El metro se detiene, el beso termina pero las caras permanecen muy cerca, él toma a la mujer de la barbilla y murmura algunas palabras inaudibles; ella sonríe totalmente abandonada en la mirada del hombre, en la frase que se adivina fácilmente como un "te amo". Matilde ha visto suficiente, sale corriendo del metro, no importa si aún está a cuatro estaciones de la suya, ni siquiera piensa ya en llegar al trabajo. Tropieza mil veces antes de lograr salir casi gritando "con permiso, por favor", sin importarle que en su fuga el hombre pudiera percatarse de su presencia y correr tras ella para consolarla, o al menos tratar de explicarse aunque ya no sirviera de nada. No se puede explicar este tipo de desesperación, que se revuelve con esperanzas inútiles tratando de negarse a ver lo inevitable y que orilla a Matilde a detenerse a mitad de la escalera hacia la salida, sólo para ver que nadie corrió tras ella. El vagón se marcha con los dos amantes aún besándose y profesándose palabras tiernas.

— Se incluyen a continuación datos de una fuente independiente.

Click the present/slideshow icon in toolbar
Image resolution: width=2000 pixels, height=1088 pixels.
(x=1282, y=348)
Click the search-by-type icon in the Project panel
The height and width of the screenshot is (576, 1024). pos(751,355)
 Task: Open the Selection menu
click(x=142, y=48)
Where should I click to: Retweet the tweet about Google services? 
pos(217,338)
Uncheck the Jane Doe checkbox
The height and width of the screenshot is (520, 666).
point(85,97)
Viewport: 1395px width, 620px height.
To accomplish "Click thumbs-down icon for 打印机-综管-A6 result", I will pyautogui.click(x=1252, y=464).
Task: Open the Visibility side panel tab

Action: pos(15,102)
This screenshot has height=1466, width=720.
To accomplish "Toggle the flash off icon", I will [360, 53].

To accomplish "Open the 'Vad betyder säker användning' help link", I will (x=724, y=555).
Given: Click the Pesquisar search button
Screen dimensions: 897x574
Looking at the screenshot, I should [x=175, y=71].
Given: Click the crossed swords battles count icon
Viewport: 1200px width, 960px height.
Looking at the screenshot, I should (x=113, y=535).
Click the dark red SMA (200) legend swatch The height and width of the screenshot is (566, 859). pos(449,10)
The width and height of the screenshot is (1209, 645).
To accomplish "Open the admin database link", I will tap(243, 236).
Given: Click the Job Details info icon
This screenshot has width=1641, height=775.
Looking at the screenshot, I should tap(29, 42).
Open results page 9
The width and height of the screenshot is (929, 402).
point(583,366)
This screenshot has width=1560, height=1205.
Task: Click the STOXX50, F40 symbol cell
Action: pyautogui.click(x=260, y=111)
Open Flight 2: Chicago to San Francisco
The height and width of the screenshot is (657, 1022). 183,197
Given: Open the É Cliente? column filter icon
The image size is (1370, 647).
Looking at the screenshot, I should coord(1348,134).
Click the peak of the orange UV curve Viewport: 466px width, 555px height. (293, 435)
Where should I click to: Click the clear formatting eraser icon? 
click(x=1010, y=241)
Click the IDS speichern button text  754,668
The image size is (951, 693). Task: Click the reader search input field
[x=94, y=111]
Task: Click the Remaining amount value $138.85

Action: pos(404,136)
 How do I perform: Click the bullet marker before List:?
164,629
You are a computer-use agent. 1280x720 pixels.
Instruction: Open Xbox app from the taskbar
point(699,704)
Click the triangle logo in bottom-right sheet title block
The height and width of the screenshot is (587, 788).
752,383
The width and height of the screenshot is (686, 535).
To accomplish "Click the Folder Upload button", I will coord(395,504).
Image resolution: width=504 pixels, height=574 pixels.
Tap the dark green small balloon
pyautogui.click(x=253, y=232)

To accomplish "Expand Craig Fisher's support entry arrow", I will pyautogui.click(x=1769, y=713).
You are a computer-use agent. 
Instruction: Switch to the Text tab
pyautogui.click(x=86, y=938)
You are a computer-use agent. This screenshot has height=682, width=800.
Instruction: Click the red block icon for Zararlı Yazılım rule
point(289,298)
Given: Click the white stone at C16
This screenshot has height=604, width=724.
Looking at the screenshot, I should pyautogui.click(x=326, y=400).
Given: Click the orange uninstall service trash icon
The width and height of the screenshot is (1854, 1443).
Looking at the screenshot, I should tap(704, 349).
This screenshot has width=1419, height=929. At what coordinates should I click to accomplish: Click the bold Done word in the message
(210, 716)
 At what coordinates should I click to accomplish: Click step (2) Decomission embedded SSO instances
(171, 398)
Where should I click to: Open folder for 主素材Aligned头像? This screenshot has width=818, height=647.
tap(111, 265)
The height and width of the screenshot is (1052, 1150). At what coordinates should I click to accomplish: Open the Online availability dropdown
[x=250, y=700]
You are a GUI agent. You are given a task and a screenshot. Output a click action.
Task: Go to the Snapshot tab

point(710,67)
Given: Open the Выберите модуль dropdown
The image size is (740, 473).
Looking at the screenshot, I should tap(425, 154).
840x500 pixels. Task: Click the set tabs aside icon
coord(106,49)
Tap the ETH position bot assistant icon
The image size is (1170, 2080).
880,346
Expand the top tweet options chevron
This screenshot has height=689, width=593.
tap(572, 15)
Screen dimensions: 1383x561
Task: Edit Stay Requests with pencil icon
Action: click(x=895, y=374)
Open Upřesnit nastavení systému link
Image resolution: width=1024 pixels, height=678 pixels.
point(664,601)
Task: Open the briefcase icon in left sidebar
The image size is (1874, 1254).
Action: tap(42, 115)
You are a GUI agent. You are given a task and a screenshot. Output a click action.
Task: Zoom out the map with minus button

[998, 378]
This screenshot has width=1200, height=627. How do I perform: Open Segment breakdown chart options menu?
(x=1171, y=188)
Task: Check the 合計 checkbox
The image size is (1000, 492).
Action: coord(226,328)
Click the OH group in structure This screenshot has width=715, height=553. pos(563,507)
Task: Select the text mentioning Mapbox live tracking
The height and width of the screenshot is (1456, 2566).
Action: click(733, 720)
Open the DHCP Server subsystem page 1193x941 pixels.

No sabe cómo, su cabeza no funciona, pero regresa a su casa. La vista totalmente nublada de rímel y sal, la boca entreabierta que se niega a creer, a entender; el rostro pálido, las cejas declinadas, casi juntas: dos montañas a punto de caerse para dejar pasar un estruendo de mar. La bolsa y el portafolio se resbalan desde una mano casi inerte. Matilde se deja caer sobre el sofá, el estómago hinchado, el pecho casi sin aire, los ojos enrojecidos, el peinado deshecho. De pronto una pequeña explosión, la boca de Matilde se mueve en un susurro casi en silencio: "¿porqué?", y el volcán que contiene toda su desilusión, toda su tristeza, hace erupción estrepitosamente. Suelta a llorar, empapa su cara, sus manos, la habitación se llena de gemidos, su cuerpo se contorsiona lánguido, elegante como flor en declive. La cabeza no razona, sólo siente, se sabe perdida y recuerda todo lo que no volverá, particularmente eso que más va a doler extrañar. En un primer momento Matilde siente en su garganta el nudo, en su estómago la flama derritiendo como cera su estabilidad, el dolor inaudito del amor. Se desata toda la mentira, toda la tortura de un sentimiento tan grande volviéndose hueco y lúgubre, sin sentido. Poco a poco la flama del estómago quema lo suficiente como para detener en parte el llanto, el nudo sube hasta la cabeza: el coraje se abre paso de un modo tan fulminante que Matilde no puede contener un grito de rabia.
Acto seguido, correr al baño y aún llorando vomitar: la mente sabe cuándo activarse. Mientras tose y vacía el estómago, Matilde cesa de llorar, empieza, entre espasmos, a soltar la vergüenza, el engaño, la nostalgia, la cobardía, la locura impulsiva. Al terminar se siente más tranquila, la depresión se vuelve racional y se abre paso una ira metódica, un reflejo de supervivencia del corazón.
Después de eso Matilde se lava la cara, y empieza a pensar en la mejor forma de arrojar un cúmulo de ropa y muebles por la ventana; y sobretodo de echar por la coladera todo un frasco de perfume de hombre. Aquí decide si se avienta con la ropa o si mejor cambia la chapa de la puerta; finalmente la cabeza funciona y opta por ser fuerte, seguir el camino sabiendo que nada nunca será tan bello y perfecto en la vida como para no dar un cubetazo de agua fría de cuando en cuando.